For many critics of Trump, this era of rhetorical violence was ushered in by him, when he descended an escalator at his Manhattan tower nearly a decade ago and formally joined the political arena. He kicked off his campaign by describing Mexican immigrants as “rapists” and then, infamously, declared that there were “very fine people on both sides” after a torch-bearing, rightwing mob shouting antisemitic slurs marched on Charlottesville, Virginia, in 2017.
His Maga movement has been accompanied by a new generation of legislators, including Georgia’s Marjorie Taylor Greene and Colorado’s Lauren Boebert, who brandish firearms and joke about targeting socialists.

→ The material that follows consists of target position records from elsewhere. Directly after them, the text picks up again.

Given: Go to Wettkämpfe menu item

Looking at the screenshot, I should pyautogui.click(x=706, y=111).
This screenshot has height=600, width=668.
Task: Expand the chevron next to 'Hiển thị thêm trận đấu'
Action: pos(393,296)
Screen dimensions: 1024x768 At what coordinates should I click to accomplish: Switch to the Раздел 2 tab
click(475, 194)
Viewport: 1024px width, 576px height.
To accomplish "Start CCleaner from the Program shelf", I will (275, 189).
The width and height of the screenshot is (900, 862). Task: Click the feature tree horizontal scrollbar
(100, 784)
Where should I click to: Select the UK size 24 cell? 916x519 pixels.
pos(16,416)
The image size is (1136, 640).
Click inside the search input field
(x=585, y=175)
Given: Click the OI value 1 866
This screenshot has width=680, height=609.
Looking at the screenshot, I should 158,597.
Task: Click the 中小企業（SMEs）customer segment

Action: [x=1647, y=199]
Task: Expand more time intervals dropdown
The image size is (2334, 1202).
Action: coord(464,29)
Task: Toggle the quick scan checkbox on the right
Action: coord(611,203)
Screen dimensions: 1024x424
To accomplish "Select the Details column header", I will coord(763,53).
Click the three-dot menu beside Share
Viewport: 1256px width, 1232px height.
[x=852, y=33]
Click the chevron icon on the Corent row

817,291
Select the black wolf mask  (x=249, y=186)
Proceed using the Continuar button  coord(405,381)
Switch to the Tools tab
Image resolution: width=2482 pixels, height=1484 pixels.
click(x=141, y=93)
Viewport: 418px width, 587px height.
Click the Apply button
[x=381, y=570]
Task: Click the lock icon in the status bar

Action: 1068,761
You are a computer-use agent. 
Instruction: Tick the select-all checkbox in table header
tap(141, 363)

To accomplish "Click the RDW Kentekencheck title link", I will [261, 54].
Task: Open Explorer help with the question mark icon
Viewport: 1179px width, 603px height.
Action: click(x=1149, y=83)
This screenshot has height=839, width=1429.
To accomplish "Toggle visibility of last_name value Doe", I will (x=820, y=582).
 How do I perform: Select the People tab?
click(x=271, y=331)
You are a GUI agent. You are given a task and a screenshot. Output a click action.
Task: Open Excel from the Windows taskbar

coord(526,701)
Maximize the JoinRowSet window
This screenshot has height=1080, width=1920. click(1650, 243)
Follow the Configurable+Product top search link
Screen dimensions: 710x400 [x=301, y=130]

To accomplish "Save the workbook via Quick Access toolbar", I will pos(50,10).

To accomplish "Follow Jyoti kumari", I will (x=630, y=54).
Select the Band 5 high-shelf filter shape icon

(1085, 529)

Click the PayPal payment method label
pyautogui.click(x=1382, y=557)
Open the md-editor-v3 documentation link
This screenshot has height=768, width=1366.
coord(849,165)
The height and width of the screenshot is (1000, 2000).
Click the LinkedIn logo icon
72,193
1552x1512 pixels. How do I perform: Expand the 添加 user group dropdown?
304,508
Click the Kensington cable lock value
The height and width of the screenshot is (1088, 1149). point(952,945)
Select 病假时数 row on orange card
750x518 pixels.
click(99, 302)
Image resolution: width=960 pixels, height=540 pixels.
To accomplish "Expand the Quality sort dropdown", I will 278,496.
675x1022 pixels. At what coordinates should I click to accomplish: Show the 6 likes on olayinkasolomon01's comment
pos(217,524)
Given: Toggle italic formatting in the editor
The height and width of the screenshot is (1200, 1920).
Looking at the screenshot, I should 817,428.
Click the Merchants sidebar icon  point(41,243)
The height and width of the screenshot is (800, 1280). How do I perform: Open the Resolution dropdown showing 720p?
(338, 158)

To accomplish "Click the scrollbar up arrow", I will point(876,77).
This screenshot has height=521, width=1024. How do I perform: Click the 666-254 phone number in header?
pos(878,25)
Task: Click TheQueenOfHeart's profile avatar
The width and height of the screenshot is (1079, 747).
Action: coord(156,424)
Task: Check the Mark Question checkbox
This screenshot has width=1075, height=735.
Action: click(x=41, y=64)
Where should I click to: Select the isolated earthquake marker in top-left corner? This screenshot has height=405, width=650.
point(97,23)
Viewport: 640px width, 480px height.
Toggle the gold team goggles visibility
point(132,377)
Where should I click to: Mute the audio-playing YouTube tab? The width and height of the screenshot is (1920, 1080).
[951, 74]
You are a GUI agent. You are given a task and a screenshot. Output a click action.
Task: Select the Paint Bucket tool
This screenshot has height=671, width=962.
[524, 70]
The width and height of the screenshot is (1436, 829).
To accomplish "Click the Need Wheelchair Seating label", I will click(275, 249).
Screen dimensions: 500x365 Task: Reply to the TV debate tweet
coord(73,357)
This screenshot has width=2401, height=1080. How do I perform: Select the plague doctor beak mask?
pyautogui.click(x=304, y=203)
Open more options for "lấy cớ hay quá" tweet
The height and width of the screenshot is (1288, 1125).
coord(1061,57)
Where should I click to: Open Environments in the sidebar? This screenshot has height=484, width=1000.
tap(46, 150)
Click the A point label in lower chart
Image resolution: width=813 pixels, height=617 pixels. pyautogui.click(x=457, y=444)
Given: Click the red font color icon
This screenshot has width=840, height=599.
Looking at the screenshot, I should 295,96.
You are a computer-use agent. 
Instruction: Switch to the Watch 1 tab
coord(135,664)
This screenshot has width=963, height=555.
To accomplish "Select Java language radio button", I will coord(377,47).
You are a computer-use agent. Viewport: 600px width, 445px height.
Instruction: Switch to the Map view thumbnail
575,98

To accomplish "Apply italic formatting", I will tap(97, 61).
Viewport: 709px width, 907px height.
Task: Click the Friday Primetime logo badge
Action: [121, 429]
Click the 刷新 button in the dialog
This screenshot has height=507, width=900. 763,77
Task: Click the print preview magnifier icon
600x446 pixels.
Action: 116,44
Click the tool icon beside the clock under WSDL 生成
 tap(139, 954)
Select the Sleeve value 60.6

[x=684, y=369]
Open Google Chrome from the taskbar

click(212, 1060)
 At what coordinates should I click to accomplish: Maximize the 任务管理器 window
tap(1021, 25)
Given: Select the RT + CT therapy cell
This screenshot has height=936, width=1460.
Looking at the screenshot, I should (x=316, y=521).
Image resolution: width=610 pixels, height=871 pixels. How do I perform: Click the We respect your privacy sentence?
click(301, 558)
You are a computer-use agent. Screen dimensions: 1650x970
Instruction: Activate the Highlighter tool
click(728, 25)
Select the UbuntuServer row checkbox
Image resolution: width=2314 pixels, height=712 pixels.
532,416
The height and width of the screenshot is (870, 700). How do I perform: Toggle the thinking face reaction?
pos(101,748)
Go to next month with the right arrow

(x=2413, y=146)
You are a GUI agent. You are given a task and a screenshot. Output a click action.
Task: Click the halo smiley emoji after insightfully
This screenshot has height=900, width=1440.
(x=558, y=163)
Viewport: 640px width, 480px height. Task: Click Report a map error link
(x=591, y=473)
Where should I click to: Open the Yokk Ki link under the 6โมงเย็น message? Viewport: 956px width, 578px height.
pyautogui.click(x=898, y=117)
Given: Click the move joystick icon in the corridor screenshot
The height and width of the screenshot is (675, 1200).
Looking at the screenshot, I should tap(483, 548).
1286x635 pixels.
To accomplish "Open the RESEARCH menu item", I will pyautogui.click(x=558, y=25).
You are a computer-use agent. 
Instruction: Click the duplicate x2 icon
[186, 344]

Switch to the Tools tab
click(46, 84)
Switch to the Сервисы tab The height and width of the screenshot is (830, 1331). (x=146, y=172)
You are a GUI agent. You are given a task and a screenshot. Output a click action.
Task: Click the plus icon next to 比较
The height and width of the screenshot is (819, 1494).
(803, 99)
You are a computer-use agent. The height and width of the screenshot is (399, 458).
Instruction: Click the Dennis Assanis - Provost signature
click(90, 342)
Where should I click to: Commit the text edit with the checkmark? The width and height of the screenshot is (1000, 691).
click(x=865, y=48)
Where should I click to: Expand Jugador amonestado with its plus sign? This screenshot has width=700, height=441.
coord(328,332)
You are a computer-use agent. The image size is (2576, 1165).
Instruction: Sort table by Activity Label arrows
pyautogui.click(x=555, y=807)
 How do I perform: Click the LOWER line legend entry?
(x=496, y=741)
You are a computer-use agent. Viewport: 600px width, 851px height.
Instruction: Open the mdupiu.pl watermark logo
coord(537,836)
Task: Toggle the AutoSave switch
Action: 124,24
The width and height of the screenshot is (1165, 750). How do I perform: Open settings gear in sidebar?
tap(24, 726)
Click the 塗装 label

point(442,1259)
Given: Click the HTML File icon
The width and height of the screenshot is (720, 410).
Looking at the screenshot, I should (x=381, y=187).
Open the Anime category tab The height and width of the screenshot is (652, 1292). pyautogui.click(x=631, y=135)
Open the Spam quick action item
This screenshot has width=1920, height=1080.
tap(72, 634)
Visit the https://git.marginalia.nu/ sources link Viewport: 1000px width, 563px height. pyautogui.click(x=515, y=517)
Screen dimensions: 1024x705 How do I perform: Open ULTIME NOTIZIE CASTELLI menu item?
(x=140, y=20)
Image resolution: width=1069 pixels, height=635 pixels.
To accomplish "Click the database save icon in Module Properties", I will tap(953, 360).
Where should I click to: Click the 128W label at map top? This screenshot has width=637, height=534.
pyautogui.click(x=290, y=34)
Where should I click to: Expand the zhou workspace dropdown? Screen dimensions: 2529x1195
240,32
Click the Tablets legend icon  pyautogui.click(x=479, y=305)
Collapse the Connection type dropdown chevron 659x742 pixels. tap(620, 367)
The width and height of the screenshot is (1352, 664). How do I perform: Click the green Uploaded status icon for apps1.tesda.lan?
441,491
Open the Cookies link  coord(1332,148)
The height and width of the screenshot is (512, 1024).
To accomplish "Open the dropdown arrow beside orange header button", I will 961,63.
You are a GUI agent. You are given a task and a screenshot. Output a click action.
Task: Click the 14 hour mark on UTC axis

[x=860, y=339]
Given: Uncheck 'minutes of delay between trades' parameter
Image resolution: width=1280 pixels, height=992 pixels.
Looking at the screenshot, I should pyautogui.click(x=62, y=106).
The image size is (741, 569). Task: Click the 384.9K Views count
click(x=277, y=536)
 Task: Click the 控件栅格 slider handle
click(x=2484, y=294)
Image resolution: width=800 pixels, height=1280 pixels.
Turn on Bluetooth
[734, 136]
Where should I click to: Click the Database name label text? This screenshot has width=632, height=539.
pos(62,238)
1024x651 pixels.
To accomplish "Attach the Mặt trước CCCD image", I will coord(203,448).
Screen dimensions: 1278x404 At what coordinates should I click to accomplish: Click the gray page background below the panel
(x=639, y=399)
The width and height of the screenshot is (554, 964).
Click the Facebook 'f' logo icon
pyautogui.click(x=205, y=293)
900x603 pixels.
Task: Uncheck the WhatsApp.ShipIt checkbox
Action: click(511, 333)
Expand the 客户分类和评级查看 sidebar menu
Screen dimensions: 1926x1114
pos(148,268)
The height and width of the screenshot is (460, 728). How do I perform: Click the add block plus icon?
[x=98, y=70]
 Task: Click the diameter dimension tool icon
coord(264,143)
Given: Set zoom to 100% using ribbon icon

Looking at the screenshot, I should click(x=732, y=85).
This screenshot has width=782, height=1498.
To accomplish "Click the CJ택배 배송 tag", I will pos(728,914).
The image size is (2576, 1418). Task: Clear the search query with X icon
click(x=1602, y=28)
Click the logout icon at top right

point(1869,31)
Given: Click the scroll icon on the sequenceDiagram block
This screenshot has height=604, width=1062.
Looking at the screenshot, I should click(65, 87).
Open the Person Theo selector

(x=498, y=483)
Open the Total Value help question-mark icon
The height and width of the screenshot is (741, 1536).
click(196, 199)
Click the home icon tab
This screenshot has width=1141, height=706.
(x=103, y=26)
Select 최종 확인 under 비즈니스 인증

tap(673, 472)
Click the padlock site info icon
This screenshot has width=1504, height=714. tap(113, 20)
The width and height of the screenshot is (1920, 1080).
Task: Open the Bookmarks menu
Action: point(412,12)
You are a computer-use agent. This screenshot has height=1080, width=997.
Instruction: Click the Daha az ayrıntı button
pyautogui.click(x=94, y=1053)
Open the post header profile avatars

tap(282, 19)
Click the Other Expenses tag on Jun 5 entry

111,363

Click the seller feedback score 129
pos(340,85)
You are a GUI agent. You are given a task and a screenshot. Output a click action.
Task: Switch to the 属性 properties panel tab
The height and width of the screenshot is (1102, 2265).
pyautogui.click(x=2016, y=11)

To his opponents, that culture and rhetoric culminated in the January 6 2021 attack on the Capitol, which Trump had fanned by issuing unsubstantiated claims of election fraud and pleas for his supporters to “fight”.
Biden entered the White House four years ago with a promise to restore decency and civility. But that has not panned out.
As Ali observed, many Trump supporters remain convinced that the left could never accept Trump’s victory in 2016 and so set about trying to delegitimise him, including by caricaturing him as a monster and would-be dictator. That has not made Maga supporters receptive to Biden’s appeals for comity.
Meanwhile, the nation has become inured to acts of political violence that had previously seemed unimaginable. Among them was the attack two years ago on Paul Pelosi, the husband of then-House Speaker Nancy Pelosi, by a hammer-wielding man who had broken into their San Francisco home.
The attacker told police he had been targeting the Speaker, a powerful Democrat who has become a hated figure on the right, and was carrying zip ties, a rope and tape.
The attack bore resemblance to a plot two years earlier by a group of rightwing militia members in Michigan to kidnap the state’s Democratic governor, Gretchen Whitmer.
With less than four months remaining in what both sides sometimes say is an existential election for the country, there is little reason to believe that the atmosphere will ease.
Trump’s stump speeches have regularly warned supporters that they are on the brink of losing their country to a group of violent socialists — and that was before he was shot.
As his own campaign has sputtered, a frail Biden has attempted to generate energy by shifting the focus back to warnings about the threat posed by Trump.
“Americans want a president, not a dictator,” Biden said on Friday, a day before the shooting, at a rally in Detroit. His supporters have erected billboards in key battleground states that warn of “Trump’s plan to be a dictator on Day 1”.
Even as Trump and Biden turned to a new message of unity and cooler heads, Varon was among those doubting that America had seen an end to its dark political discourse.
“Both sides have incentive to continue to demonise their adversary,” he said.